HIV Disease Progression in the Gut


The human gut harbors an enormously diverse community of microorganisms collectively referred to as the “microbiome”.  This microbiome has co-evolved with humans over half a billion years to assist in critical host metabolic and immune function. The impact of changes in the microbiome on disease states as diverse as diabetes, obesity, inflammatory bowel disease, epilepsy, and multiple sclerosis is only now being recognized.  It is clear that human immunodeficiency virus (HIV) infection has profound effects on the intestinal mucosal environment with one of the hallmarks of HIV infection being a rapid and profound depletion of CD4+ T cells within gut associated lymphoid tissue (GALT). Despite this, there is a paucity of information regarding the changes that occur in the intestinal microbiota in HIV infection and the potential effects of these changes on host immunity and HIV disease progression. It is believed that HIV infection results in intestinal inflammation and increased intestinal mucosal permeability with subsequent translocation of luminal microbial products into the systemic circulation. This microbial translocation drives chronic immune activation, which results in T cell exhaustion and HIV disease progression. The mechanism by which HIV induces intestinal epithelial dysfunction and microbial translocation remains incompletely understood. Even less is known about how gut microbial populations may influence, or be influenced by this process. Still, it has been shown that enteric microbiota in humans and nonhuman primates can be significantly altered early in infection by lentiviral-mediated disease. Abnormal microbiota are strongly associated with intestinal inflammation in inflammatory bowel disorders with data suggesting a causal role in gut inflammation. This suggests that the microbiome may play a direct role in mediating intestinal dysfunction. It is therefore critical to develop a more detailed understanding of the impact of alterations in the intestinal microbiome on HIV-associated intestinal dysfunction and disease progression.

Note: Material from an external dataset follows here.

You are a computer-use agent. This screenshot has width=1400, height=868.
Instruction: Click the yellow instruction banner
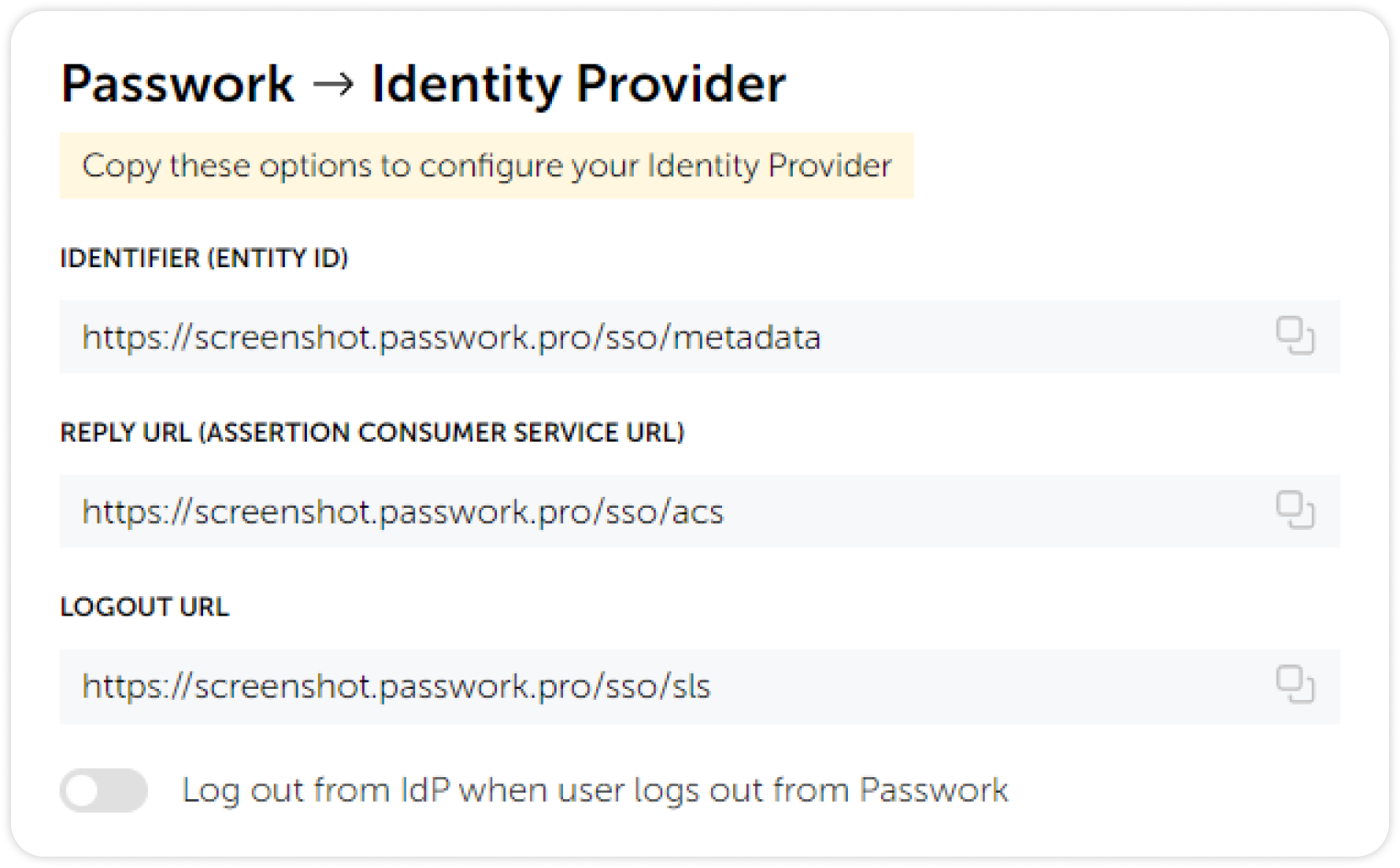[487, 165]
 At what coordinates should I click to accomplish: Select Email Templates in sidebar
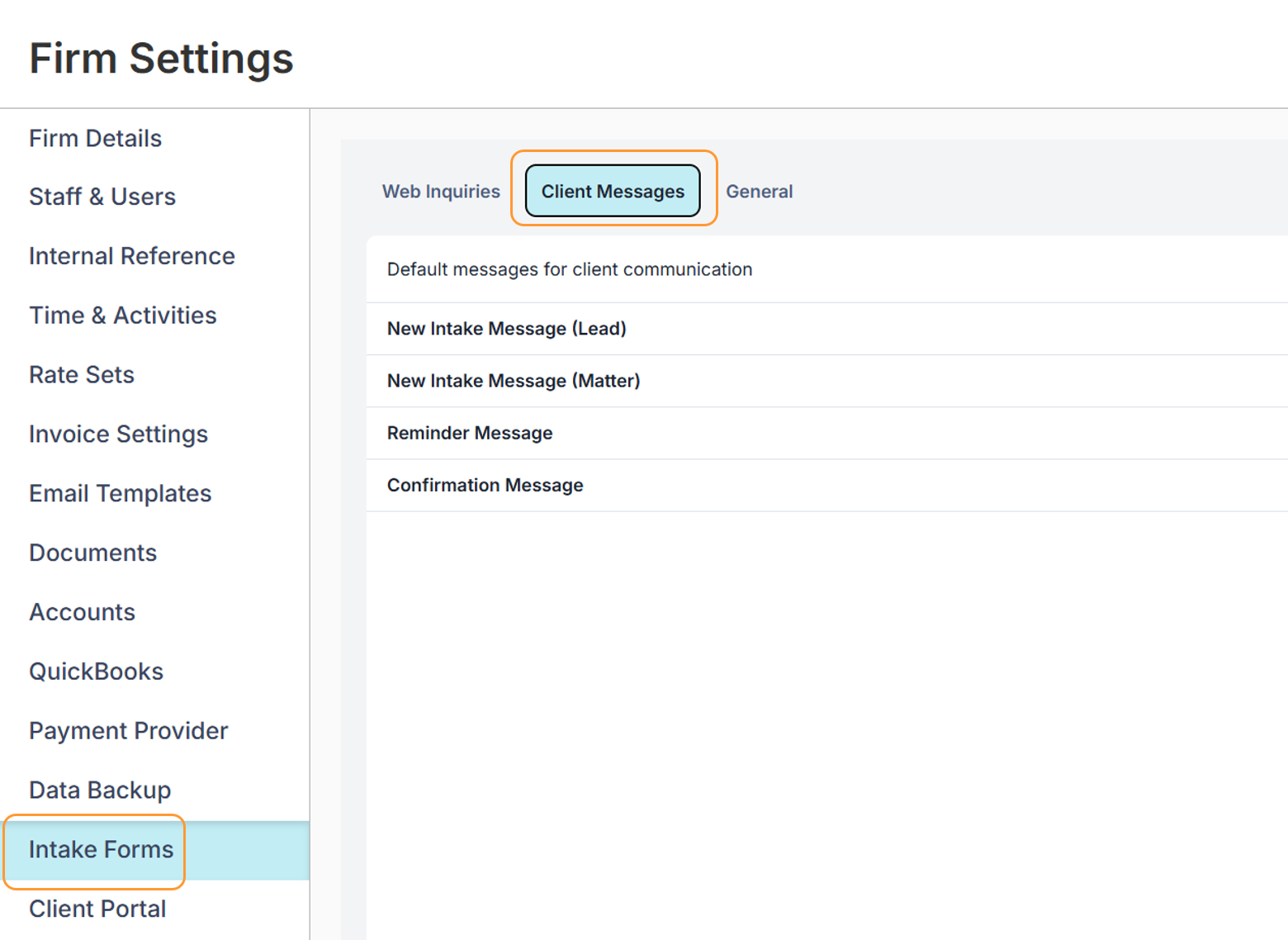[x=120, y=494]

The GI tract is a major site of HIV-1 replication and immunopathology, and is thought to contribute to persistence of infection as well as HIV-related morbidity and mortality. Our team aims to understand how HIV-related defects in vitamin A metabolism and intestinal epithelial homeostasis may contribute to immune dysfunction and disease progression. Using peripheral and tissue samples from a unique cohort of HIV-infected individuals, we analyze biomarkers and cell populations by multicolor flow cytometry, RNA-sequencing, and immunohistochemistry. In vitro models are adapted to mechanistically dissect ex vivo observations from our human cohort studies.